═══ 所附文章
正文 武松·金蓮·武大的「三角關係」

情挑武松(事在第一回)

潘金蓮說聽得人言,武松「在縣前街上,養著個唱的」!這當然是她故意捏造出來,用以試探武松的反應:

武松道:「嫂嫂休聽別人胡說,我武二從來不是這等人。」婦人道:「我不信。只怕叔叔口頭不似心頭。」武松道:「嫂嫂不信時,只問哥哥就見了。」婦人道:「啊呀,你休說他,他那裡曉得甚麼,如在醉生夢死一般。他若知道時,不賣炊餅了。叔叔且請一杯。」連篩了三四杯飲過,那婦人也有三杯酒落肚,烘動春心,那裡按納得住,欲心如火,只把閑話來說。武松也知了八九分,自己只把頭來低了,卻不來兜攬。婦人起身去燙酒、武松自在房內,卻拿火箸簇火。婦人良久,暖了一注子酒來,到房裡,一隻手拏著注子,一隻手便去武松肩上只一捏,說道:「叔叔只穿這些衣服,不寒冷么?」武松已有五七分不自在,也不理她。

潘金蓮對武松的挑逗是逐漸「升級」的,先是「酥胸微露,雲鬢半嚲」的來勸酒,跟著是風言風語來撩撥他。武松的反應則是「只把頭來低了,卻不來兜攬」。潘金蓮遂更進一步見之行動了。這一段寫出了潘金蓮的「色膽包天」,也寫出了武松的「穩重」——不受撩撥,但也沒有立即翻臉。

武松的心理分析(事在第一回)

試想武松如果是像李逵那樣的性子,恐怕在潘金蓮用言語撩撥他時,他早已翻臉了,但他到潘金蓮開始用行動「調戲」(把手在他肩上一捏)他時,他雖「有五七分不自在」,也仍是「不理她」,這樣寫,不但寫出了武松穩重的性格。也寫出了他的內心活動。何以「有五七分不自在」仍不發作呢?讀者可以理解得到,在這個過程中,武松一定會考慮到若干問題,例如要顧及哥哥的面子,怕失掉了家庭的溫暖等等。(雖然這個家是他哥哥的家,但他已經成為這個家的一員了,在這個家中,他是享受到比哥哥多得多的溫暖的。「溫暖」並不涉及情慾,以武松的身份和教養,相信他也不會想到情慾這一方面。至於「潛意識」中是否亦是如此,那就難說了。)從這一段描寫中,我們也可看到,嫂嫂的「攻勢」令他感到為難,不知如何應付才好。
══════
═══ 資料
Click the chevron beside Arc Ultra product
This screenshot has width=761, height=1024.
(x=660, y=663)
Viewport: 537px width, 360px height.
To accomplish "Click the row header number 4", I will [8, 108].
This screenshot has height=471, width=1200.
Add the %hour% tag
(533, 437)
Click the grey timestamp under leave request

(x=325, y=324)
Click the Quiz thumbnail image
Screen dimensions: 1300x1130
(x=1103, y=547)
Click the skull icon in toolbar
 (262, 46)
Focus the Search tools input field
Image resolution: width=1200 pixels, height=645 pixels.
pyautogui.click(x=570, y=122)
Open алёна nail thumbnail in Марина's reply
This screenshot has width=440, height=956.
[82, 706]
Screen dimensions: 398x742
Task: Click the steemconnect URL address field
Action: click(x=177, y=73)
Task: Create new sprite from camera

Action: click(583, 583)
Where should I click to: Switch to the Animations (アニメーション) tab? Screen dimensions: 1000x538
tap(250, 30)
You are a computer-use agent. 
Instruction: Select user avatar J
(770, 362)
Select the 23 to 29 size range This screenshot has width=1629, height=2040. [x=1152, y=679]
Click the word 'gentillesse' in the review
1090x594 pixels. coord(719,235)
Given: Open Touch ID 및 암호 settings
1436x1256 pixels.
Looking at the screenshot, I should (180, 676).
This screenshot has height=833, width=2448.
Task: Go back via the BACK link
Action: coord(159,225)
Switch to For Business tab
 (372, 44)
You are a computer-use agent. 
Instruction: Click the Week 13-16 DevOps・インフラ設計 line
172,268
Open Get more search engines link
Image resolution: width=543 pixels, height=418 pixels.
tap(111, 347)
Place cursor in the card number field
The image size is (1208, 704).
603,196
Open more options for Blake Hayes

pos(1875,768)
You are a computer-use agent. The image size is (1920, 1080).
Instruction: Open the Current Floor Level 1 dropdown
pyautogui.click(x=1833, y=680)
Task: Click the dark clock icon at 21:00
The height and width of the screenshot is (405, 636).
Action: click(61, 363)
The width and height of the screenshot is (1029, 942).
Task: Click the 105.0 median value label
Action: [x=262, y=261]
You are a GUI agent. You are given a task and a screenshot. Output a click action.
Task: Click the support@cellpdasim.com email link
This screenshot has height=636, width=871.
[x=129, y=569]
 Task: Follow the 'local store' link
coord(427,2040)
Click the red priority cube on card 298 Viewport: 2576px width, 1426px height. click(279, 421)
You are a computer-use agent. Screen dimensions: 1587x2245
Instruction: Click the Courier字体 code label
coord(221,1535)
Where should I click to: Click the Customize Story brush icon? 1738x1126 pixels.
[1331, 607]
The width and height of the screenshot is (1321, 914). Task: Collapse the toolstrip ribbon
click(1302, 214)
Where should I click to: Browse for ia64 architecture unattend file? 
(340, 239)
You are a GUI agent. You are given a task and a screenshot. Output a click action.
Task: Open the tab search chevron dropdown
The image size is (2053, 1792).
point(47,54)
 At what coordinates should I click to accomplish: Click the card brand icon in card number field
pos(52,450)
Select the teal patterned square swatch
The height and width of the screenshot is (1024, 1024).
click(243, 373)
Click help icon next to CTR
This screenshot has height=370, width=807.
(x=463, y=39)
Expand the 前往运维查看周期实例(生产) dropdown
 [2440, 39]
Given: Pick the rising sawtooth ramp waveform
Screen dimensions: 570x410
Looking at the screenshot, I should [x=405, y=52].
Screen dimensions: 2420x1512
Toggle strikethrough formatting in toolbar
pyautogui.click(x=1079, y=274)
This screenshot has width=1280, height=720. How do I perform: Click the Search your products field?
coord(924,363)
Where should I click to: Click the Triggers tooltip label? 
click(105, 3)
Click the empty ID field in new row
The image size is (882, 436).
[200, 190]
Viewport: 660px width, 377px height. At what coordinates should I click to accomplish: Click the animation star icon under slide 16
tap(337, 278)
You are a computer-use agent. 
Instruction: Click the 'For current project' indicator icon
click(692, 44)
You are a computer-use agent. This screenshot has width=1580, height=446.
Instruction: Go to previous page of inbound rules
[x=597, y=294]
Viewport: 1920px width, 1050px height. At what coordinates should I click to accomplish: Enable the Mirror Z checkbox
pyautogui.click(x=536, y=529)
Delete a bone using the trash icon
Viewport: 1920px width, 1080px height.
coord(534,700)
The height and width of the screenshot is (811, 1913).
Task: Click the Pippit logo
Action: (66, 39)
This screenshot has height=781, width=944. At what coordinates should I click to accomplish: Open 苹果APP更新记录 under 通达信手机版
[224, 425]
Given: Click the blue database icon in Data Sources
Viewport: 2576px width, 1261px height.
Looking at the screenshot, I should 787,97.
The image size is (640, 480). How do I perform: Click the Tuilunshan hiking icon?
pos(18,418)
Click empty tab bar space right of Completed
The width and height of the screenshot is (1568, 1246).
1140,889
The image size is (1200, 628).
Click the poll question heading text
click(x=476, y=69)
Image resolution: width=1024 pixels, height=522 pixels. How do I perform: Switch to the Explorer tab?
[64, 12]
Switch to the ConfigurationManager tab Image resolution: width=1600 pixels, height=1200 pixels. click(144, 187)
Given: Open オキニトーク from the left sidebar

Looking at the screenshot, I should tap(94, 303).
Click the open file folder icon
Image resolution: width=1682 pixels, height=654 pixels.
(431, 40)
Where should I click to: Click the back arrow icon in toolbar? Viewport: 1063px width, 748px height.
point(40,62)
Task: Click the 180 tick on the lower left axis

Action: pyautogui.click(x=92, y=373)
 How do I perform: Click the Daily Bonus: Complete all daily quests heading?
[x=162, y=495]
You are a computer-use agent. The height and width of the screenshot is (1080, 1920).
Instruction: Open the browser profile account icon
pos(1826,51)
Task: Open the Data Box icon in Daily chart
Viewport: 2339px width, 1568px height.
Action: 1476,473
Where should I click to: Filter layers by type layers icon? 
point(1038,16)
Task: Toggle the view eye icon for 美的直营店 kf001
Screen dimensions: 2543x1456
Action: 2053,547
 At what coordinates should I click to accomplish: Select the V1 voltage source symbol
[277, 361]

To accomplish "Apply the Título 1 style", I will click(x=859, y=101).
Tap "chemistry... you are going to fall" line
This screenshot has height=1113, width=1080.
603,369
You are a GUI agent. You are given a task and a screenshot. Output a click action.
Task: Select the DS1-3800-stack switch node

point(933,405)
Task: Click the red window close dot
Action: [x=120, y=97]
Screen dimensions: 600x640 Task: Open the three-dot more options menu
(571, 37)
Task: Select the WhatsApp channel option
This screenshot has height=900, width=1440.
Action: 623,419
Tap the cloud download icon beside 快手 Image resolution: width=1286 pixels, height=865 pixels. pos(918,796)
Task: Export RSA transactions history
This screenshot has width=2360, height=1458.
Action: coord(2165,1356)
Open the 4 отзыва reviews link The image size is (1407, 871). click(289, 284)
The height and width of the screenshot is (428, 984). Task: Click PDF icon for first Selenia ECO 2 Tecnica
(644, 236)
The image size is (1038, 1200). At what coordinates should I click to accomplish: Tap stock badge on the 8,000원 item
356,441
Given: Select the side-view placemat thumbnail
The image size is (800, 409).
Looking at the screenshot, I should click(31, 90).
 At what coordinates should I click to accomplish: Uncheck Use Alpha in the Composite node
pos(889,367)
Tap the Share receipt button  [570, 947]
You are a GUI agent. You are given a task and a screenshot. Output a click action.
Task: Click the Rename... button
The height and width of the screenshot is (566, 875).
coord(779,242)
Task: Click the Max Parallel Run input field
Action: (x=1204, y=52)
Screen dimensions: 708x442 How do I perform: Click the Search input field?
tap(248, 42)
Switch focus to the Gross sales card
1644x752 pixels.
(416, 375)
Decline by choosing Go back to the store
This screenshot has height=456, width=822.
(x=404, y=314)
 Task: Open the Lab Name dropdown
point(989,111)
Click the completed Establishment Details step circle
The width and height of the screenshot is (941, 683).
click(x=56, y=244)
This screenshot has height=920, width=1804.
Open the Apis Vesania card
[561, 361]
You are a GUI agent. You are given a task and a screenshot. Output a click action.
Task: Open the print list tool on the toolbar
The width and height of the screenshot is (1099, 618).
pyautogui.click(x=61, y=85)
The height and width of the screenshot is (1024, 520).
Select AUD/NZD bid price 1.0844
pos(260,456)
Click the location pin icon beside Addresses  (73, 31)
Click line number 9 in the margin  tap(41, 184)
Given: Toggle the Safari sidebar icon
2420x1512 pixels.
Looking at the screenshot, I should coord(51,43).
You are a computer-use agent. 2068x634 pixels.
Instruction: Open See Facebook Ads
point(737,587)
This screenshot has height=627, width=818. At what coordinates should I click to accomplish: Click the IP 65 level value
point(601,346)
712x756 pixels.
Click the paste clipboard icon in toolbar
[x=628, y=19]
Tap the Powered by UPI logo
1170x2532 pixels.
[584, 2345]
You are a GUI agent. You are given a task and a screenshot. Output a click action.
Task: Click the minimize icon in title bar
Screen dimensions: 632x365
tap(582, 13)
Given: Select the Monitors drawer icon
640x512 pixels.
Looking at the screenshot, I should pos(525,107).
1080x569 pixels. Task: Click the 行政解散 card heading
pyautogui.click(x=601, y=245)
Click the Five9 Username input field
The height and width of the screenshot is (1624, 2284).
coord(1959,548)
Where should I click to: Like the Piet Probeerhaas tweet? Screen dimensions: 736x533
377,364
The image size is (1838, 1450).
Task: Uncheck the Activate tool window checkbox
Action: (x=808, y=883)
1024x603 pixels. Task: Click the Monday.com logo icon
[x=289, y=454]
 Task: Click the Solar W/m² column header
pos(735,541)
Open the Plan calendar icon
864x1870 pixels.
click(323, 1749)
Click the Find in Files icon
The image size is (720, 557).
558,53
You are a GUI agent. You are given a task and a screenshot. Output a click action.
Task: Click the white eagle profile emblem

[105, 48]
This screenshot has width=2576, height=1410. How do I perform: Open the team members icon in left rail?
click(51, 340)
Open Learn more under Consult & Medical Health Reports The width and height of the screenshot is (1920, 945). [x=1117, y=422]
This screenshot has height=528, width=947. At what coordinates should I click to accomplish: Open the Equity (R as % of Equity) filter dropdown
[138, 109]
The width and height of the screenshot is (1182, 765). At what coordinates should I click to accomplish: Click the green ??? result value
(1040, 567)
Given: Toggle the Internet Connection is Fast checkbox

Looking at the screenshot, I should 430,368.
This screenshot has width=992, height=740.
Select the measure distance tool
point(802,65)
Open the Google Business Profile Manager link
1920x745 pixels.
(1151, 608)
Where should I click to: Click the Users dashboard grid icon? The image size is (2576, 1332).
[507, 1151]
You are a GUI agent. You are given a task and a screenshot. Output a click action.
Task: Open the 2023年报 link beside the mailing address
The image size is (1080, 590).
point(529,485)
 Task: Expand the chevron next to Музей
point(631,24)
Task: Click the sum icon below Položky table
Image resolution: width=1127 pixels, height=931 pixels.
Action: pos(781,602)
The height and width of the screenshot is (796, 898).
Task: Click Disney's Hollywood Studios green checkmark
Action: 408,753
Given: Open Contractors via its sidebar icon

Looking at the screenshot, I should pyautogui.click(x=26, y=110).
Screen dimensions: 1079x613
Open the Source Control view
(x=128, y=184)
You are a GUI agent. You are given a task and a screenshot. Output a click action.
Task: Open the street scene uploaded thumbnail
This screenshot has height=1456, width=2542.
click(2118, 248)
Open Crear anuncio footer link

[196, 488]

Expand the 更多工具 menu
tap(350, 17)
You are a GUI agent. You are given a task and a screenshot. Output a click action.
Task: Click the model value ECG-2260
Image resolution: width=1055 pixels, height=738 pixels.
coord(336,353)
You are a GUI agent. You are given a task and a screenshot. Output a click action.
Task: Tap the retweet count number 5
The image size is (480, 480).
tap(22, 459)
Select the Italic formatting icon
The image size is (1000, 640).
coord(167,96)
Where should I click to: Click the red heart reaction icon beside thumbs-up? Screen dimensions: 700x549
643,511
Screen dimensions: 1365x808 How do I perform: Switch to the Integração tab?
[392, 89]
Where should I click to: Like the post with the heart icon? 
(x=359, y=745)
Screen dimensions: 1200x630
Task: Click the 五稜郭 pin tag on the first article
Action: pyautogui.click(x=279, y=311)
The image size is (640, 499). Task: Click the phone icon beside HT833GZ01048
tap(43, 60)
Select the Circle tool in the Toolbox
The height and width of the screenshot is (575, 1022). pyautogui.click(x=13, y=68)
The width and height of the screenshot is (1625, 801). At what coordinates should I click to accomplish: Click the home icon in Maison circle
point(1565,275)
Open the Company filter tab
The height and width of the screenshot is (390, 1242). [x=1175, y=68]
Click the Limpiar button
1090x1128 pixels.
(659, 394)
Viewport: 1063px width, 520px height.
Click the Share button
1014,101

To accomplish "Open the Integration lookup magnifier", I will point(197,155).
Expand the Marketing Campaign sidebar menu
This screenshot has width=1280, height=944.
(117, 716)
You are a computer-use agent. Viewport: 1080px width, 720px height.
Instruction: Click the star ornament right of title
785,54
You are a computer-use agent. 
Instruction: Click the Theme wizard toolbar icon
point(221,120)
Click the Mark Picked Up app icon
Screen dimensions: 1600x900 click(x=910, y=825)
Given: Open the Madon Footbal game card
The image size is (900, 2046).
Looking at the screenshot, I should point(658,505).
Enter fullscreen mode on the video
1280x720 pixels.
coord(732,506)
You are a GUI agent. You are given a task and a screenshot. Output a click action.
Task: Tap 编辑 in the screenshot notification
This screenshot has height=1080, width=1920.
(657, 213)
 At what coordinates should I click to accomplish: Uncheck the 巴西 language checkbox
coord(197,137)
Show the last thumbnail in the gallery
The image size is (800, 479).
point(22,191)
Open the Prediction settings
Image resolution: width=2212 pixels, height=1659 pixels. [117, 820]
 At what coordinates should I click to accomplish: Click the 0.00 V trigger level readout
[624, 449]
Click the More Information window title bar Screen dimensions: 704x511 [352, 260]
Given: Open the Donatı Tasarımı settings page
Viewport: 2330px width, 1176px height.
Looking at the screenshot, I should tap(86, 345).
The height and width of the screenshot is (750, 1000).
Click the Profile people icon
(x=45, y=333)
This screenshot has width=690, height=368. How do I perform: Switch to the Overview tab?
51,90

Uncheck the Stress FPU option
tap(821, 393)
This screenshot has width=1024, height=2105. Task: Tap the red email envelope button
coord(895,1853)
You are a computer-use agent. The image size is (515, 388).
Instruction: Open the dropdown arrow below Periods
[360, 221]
══════
練習:
• a. 在談武松與潘金蓮的文章中,潘金蓮用風言風語撩撥武松時,武松有何反應?
• b. 修改談武松與潘金蓮的文章:從「正文 武松·金蓮·武大的「三角關係」」起,一直到「不受撩撥,但也沒有立即翻臉。」止,重寫這一段,並把其中的「炊餅」換成「燒餅」。
• c. 接著談武松與潘金蓮的文章最後一句,往下續寫。

參考答案:
• a. 武松「只把頭來低了,卻不來兜攬」。

• b.
正文 武松·金蓮·武大的「三角關係」

情挑武松(事在第一回)

潘金蓮說聽得人言,武松「在縣前街上,養著個唱的」!這當然是她故意捏造出來,用以試探武松的反應:

武松道:「嫂嫂休聽別人胡說,我武二從來不是這等人。」婦人道:「我不信。只怕叔叔口頭不似心頭。」武松道:「嫂嫂不信時,只問哥哥就見了。」婦人道:「啊呀,你休說他,他那裡曉得甚麼,如在醉生夢死一般。他若知道時,不賣燒餅了。叔叔且請一杯。」連篩了三四杯飲過,那婦人也有三杯酒落肚,烘動春心,那裡按納得住,欲心如火,只把閑話來說。武松也知了八九分,自己只把頭來低了,卻不來兜攬。婦人起身去燙酒、武松自在房內,卻拿火箸簇火。婦人良久,暖了一注子酒來,到房裡,一隻手拏著注子,一隻手便去武松肩上只一捏,說道:「叔叔只穿這些衣服,不寒冷么?」武松已有五七分不自在,也不理她。

潘金蓮對武松的挑逗是逐漸「升級」的,先是「酥胸微露,雲鬢半嚲」的來勸酒,跟著是風言風語來撩撥他。武松的反應則是「只把頭來低了,卻不來兜攬」。潘金蓮遂更進一步見之行動了。這一段寫出了潘金蓮的「色膽包天」,也寫出了武松的「穩重」——不受撩撥,但也沒有立即翻臉。

• c.
潘金蓮越發猖狂了:

婦人見他不應,匹(通劈)手便來奪火箸,口裡道:「叔叔你不會簇火,我與你撥火。只要一似火盆來熱便好!」武松有八九分焦燥,只不做聲!

按:「撥火」語帶雙關,「只要一似火盆來熱便好」更是「話到明」了。武松仍不做聲,可見他的「忍」功。

道德觀念的束縛(事在第一回)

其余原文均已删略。